Jiang Zemin’s doctrine was the “Three Represents.” Deng Xiaoping describe his policy towards Hong Kong as “One Country, Two Systems.” Under Mao there were “Stinking Number Nine” and the “Five Red Categories,” and who can forget, kill the "four pests" (sparrows, rats, insects and flies).

To celebrate the 60th anniversary of the founding of the People's Republic of China in 2009 fifty new slogans were rolled out. Among them was “Warmly celebrate the 60th anniversary of the founding of the People's Republic of China!” [Source: Guy Raz, New York Post]

Another went: “Adhering to and improving the system of regional autonomy by ethnic minorities, so as to consolidate and develop socialist relations among different ethnic groups based on equality, solidarity, mutual assistance and harmony.” This seemed to be a response to Xinjiang riots that left 197 dead three months before.

The new set of 50 slogans was painted on walls, written on placards and flags and carried by people during the PRC's birthday celebrations. One that seem to deal with potentially destabilizing social trends, such as the growing wealth gap, official corruption and abuses of power by officials, one read: ‘safeguarding the overall situation of reform andopening up and stability, and striving for long-term security and stability.” [Source: Wu Zhong, China Editor, Asia Times September 23, 2009]

Another? “Salute workers, peasants, intellectuals and cadres all over the country!” — angered some of China's netizens. China's problem with graft has led many to equate the term “cadre”. or official, with corruption. “Do they want us to salute the corrupt? No way!”. one blogger wrote.

**Information given:**
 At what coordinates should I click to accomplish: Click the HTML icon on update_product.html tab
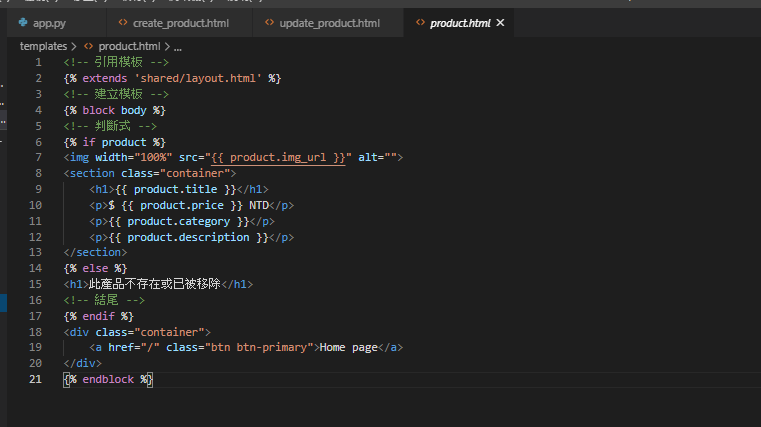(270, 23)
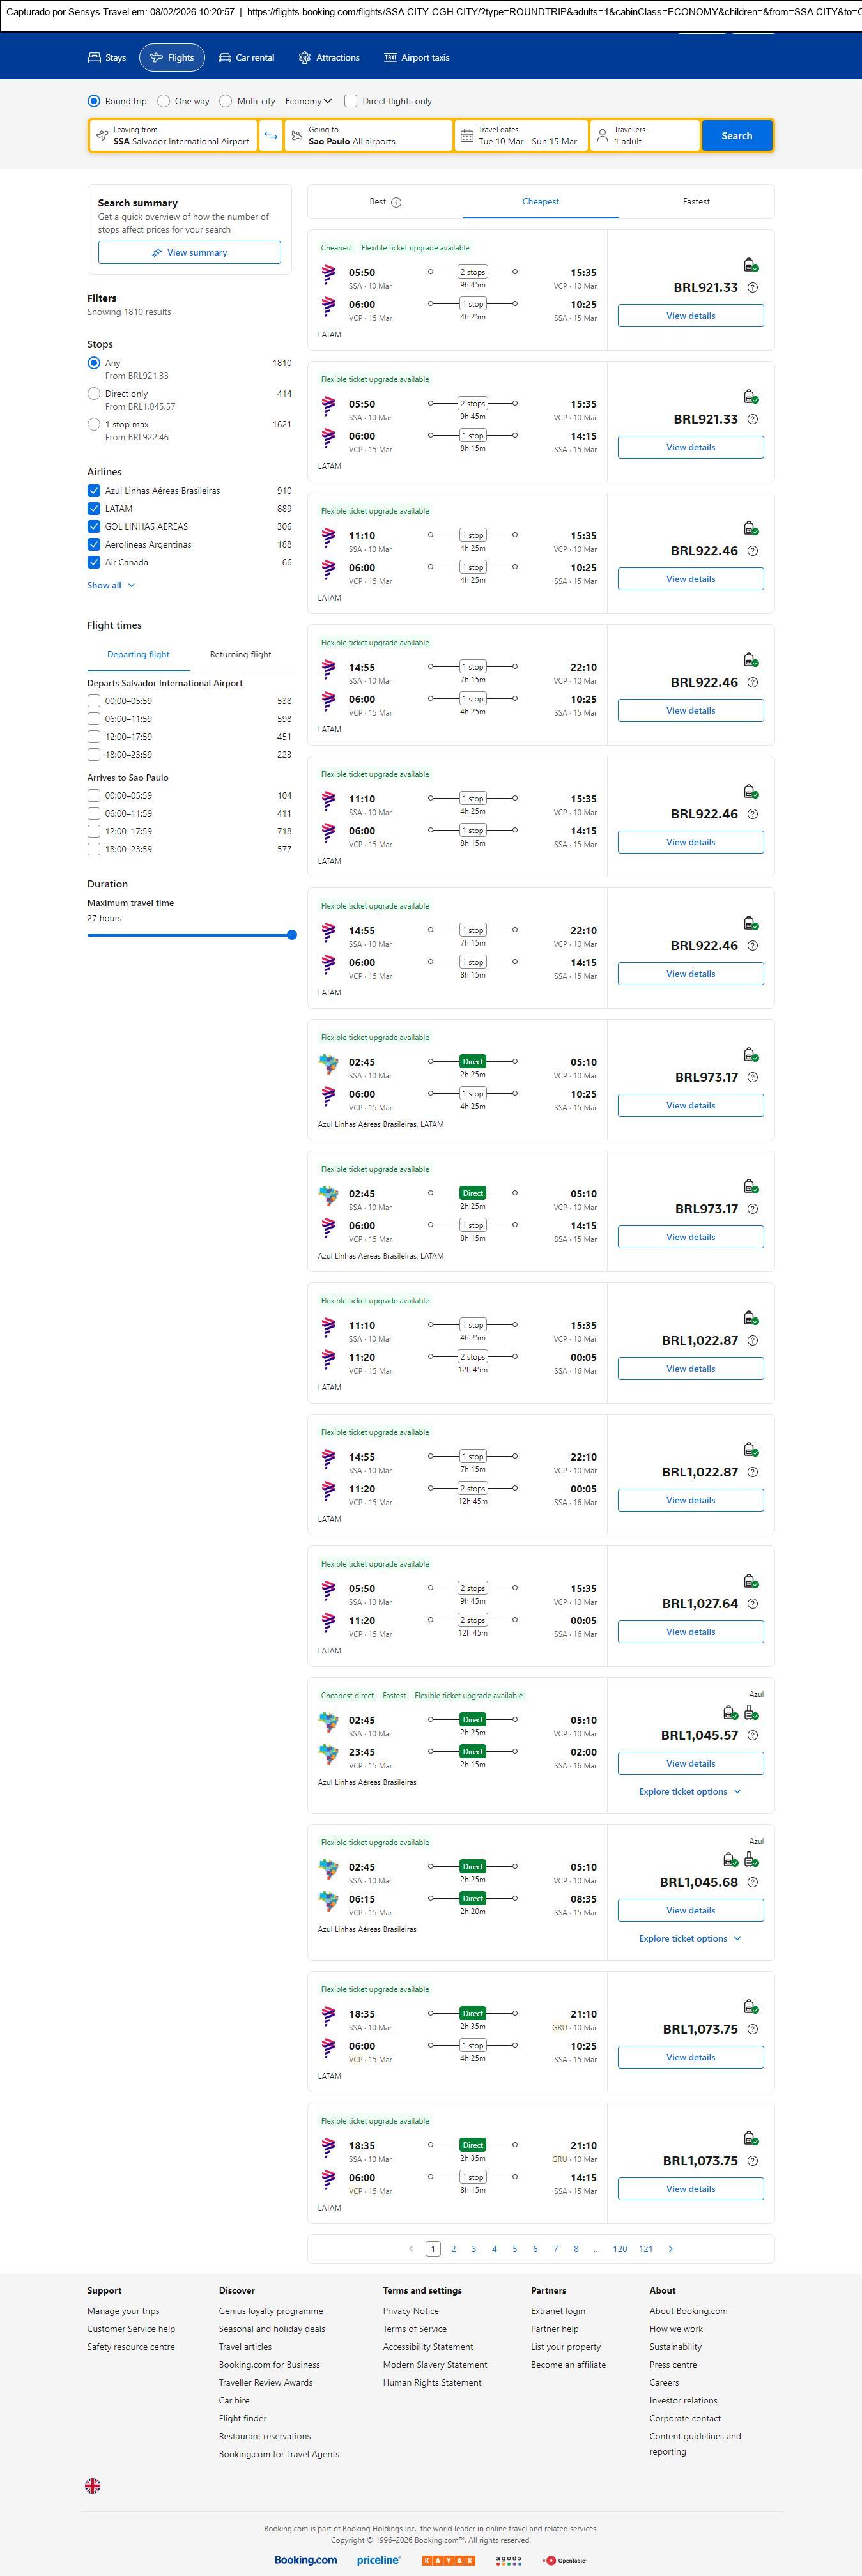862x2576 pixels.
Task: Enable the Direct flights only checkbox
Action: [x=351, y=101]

==

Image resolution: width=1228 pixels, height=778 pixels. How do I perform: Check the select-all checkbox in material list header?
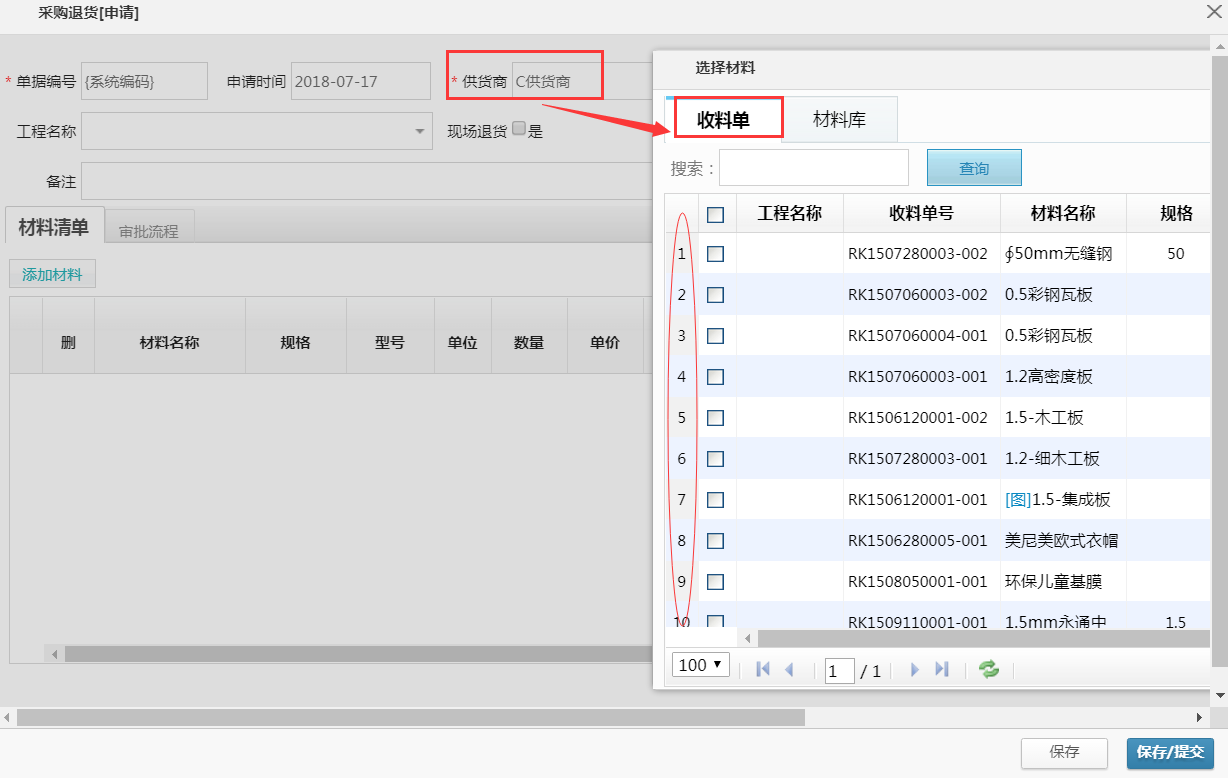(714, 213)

**Exercise set:**
A. Answer these questions about the text on Chinese political slogans:
(i) How many new slogans were rolled out for the 60th anniversary of the founding of the People's Republic of China?
(ii) How many people died in the Xinjiang riots that the text mentions?
(iii) Which term have many people come to equate with corruption?
B. Translate this sentence from the text on Chinese political slogans into Spanish: "The new set of 50 slogans was painted on walls, written on placards and flags and carried by people during the PRC's birthday celebrations."
C. Please continue the text on Chinese political slogans from its last sentence.

**Results for the exercise:**
A.
(i) Fifty.
(ii) 197.
(iii) "Cadre."

B. El nuevo conjunto de 50 consignas se pintó en las paredes, se escribió en pancartas y banderas y la gente lo llevó durante las celebraciones del cumpleaños de la RPC.

C.
Analysis of China's Slogans

Jeff Wasserstrom, professor of history at the University of California at Irvine who specializes in China, and founded the blog China Beat, told the New York Times that some people take the slogan seriously but says there's still a lot of snickering. “One reason is because slogans will often be promoting things that in fact, the government is quite worried about.” For example, he says, “the government will trumpet the need for a harmonious society, acting as if it's already been achieved — when in fact it's something they'd very much like to achieve.” In volatile ethnic areas such as Xinjiang and Tibet, he said, “I think what they're trying to do is to get people back in line in those areas to settle down and be more accepting of the central government's rule.” [Source: Guy Raz, New York Post]

Wasserstrom told the New York Post that, mostly, the slogans determine talking points for official media, providing a sense of the things that are acceptable to talk about. Chinese view the slogans sort of like advertisements, he said. “Propaganda is simply making the case for the kind of product you have to sell — whether it's a candidate or it's a policy, or whether it's something to buy,” he said, adding there aren’t that much different from American public service announcements or the “Courage, pass it on”. billboards that sprouted around the U.S. after the 9/11 attacks.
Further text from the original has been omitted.